__Text__
One of my beta testers just found some very odd behaviour. He was trying different shortcuts, such as “l” for “look”, “i” for “inventory”, etc and he tried “g”, thinking it was a shortcut for “get”. So, he typed “g crowbar” and it tried to move him east instead of getting the crowbar. He then moved west to a room with no crowbar in it and typed “g crowbar” and it moved him west again. He then tried nonsense like “g flibble” and it did the same thing.
We figured out that it was repeating the last command and was ignoring whatever was typed after it (which is very inconsistent with how other actions work) and after digging around for a while, I found the “again” command and realised that “g” is short for “again”.
So, to avoid confusion, I decided to remove those commands with:
Understand "again" and "g" as something new.
but it doesn’t work. Every other action I’ve ever done this with, becomes an unknown verb, unless I assign it to a new action.
Then I tried this, hoping to spoof the behaviour of an unknown verb:
Understand the command "g" and "again" as something new. Gerfing is an action applying to nothing. Understand "g" and "again" as gerfing.
Instead of gerfing:
say "That's not a verb I recognise."
but both “again” and “g” still repeat the previous command.
Does anyone know of a way to remove “again” and “g”, so that they are no longer recognised verbs?
The long answer is that processing AGAIN takes place first in the I6 parser code, before any grammar lines are considered. Thus you can’t change this behavior short of changing the parser directly. And the parser is somewhat difficult to change at a practical level. Either you have to have an impractically long inclusion in your I7, or you need to modify the CommandParserKit directly. (Someone may want to correct me on this?)
I would instead have a COMMANDS action that among other things includes the AGAIN/G command.
If it worked like other commands, I probably wouldn’t, but a lot of the confusion seems to come from the fact that “g” ignores everything typed after it, which makes it seem to the testers as if it’s doing something related to what they typed (eg. “g crowbar”). Especially since I’ve now had another tester send me an email telling me that the abbreviation for “go” is “doing something weird”.
It just seems to be so confusing to some people (and not really all that useful), that removing the command seems to be the cleanest solution.
Do people use “g / again”?
I’ve always found that ↑ (up arrow) was better.
It’s the same number of keystrokes (1 + return key), it’s generalised (you can go back as much as you want), you can see what’s the command before sending it, and I’m already used to it because of the terminal.
I think the first appearance of AGAIN in an Infocom game was Cutthroats (1984). I haven’t seen a lot of discussion about it, but I assume that it was part of the nice, new gray box interpreter (at least C64 got a new one with keypress sounds, new color scheme, and lower-case support).
That means that AGAIN has been around for 39 years.
I wouldn’t disable established features unless there’s some significant gameplay reason specific to your work. Most (not all, obviously) players will just expect it to be there and for it to work. Even if it’s rarely used, its absence will probably bother people.
Adding a short comment or explaining in some other way is probably the best approach.
After reading a command:
if word number 1 in the player's command is "g" or word number 1 in the player's command is "again":
if number of words in the player's command > 1:
say "I don't understand.";
reject the player's command;
say "Performing last action again.";
I use G all the time, and would be miffed if it wasn’t available.
Why cater to one inexperienced person in a way that would potentially alienate your base of players? I think a message like @rileypb 's would be sufficient to help new players.
I’d also suggest you include a section for new parser players at the beginning of your games explaining the basic commands and shortcuts. I always include these, and I’ve gotten a lot of positive feedback for doing it (although I don’t think I explain G in them-- I should probably add that!).

__Requirement__
Copy the passage of the discussion about the "again" command verbatim, from "That means that" up to and including "it wasn’t available.".

__Study material__
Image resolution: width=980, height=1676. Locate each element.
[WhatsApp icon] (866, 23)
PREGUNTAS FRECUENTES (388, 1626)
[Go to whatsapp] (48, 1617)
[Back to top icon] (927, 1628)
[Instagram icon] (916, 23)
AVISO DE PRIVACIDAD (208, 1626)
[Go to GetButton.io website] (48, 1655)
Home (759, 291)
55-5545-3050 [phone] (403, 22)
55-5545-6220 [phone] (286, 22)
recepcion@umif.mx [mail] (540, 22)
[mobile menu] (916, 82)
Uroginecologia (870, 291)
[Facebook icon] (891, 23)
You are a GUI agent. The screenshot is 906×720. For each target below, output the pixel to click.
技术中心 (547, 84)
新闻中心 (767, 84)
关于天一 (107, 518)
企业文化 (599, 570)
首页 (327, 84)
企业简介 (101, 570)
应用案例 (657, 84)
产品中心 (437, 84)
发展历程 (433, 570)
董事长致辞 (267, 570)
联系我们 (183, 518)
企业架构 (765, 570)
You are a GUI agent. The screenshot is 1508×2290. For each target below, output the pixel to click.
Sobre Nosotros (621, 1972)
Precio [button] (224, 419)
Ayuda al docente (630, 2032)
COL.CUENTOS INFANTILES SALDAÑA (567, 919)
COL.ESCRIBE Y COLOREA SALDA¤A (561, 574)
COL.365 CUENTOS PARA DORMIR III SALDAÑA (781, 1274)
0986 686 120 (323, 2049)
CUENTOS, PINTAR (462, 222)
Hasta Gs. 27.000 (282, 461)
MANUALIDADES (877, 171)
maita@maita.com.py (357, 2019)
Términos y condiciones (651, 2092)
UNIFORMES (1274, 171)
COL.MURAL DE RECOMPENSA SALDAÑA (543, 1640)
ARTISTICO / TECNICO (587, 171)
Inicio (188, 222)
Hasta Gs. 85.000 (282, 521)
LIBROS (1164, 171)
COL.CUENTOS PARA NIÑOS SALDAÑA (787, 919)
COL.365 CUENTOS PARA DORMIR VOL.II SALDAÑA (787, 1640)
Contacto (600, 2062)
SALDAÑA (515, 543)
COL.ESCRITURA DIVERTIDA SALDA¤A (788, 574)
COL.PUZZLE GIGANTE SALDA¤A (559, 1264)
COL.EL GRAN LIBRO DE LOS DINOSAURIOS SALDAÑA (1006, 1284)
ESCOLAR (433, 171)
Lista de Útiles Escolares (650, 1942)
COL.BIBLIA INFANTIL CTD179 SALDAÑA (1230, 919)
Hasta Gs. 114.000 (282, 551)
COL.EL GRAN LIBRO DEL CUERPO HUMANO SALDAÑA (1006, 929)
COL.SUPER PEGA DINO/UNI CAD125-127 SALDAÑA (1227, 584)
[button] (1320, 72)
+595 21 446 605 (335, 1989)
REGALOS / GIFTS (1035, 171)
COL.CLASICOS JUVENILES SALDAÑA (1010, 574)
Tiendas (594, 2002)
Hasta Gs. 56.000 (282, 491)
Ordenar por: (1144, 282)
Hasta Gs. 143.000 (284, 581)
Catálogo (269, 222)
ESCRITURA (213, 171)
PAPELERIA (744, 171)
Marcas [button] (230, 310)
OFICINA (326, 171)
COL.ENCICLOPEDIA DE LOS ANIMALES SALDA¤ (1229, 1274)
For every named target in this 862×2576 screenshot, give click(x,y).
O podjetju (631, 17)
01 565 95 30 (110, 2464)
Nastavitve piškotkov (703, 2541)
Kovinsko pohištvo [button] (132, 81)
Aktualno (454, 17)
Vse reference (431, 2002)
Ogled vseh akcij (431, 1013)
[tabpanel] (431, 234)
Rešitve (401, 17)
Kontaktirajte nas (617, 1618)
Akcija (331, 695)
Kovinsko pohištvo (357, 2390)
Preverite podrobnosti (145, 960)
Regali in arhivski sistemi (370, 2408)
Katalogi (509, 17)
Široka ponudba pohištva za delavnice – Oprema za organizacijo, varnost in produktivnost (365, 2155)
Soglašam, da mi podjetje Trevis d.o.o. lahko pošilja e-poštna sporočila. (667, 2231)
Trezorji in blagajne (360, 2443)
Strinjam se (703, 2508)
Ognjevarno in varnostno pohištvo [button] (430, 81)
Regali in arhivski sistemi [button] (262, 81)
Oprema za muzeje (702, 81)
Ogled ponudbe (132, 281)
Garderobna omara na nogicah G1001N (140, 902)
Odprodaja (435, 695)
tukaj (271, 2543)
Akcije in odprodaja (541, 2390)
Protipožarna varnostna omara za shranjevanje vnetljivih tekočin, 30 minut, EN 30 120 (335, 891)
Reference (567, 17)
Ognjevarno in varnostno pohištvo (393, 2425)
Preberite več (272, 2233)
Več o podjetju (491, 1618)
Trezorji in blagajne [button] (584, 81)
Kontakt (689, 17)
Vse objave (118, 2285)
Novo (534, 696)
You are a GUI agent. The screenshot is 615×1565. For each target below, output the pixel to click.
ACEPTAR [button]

__Exercise answer__
That means that AGAIN has been around for 39 years.
I wouldn’t disable established features unless there’s some significant gameplay reason specific to your work. Most (not all, obviously) players will just expect it to be there and for it to work. Even if it’s rarely used, its absence will probably bother people.
Adding a short comment or explaining in some other way is probably the best approach.
After reading a command:
if word number 1 in the player's command is "g" or word number 1 in the player's command is "again":
if number of words in the player's command > 1:
say "I don't understand.";
reject the player's command;
say "Performing last action again.";
I use G all the time, and would be miffed if it wasn’t available.